**Extracted information**

--

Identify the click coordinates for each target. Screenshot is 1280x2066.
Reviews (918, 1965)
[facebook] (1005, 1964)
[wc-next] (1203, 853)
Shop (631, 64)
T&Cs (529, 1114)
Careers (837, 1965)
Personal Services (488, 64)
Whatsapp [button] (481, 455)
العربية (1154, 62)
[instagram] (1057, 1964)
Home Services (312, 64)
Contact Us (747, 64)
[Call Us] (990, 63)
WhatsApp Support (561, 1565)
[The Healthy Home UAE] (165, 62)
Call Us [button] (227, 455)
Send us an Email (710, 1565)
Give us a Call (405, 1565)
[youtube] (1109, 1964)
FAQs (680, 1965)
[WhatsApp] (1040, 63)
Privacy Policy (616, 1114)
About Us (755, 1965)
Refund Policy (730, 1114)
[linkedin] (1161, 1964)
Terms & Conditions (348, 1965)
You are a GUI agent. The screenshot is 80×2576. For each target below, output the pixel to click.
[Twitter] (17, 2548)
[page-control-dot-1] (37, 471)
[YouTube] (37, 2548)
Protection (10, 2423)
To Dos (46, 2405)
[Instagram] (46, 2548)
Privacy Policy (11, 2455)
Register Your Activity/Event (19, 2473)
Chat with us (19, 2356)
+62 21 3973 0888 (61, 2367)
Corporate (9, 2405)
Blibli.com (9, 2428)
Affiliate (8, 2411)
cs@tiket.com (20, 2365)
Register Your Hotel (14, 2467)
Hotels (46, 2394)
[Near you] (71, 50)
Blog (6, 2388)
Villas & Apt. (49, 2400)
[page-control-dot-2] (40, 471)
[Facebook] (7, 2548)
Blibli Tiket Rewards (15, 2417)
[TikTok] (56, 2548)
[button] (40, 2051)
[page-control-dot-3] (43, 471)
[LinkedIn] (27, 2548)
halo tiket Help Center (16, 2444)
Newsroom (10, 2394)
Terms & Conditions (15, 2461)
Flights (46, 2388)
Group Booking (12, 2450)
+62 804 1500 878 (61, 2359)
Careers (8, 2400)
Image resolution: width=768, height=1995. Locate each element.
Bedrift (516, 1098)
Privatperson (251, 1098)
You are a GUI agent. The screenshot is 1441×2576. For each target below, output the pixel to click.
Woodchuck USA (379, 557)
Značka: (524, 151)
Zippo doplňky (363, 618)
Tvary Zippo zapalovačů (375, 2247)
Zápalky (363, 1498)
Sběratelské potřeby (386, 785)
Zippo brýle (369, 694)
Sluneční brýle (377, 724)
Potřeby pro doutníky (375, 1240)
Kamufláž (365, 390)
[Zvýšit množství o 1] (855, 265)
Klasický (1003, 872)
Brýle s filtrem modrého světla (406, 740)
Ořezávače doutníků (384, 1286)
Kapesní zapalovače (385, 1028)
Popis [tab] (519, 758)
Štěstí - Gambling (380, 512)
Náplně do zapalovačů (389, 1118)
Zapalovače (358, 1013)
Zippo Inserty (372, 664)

--

**Exercise description**
Your response should be each line that includes the word "below", copied from the records.

**Task answer**
You are a GUI agent. The screenshot is 80×2576. For each target below, output the pixel to click.
You are a GUI agent. The screenshot is 1441×2576. For each target below, output the pixel to click.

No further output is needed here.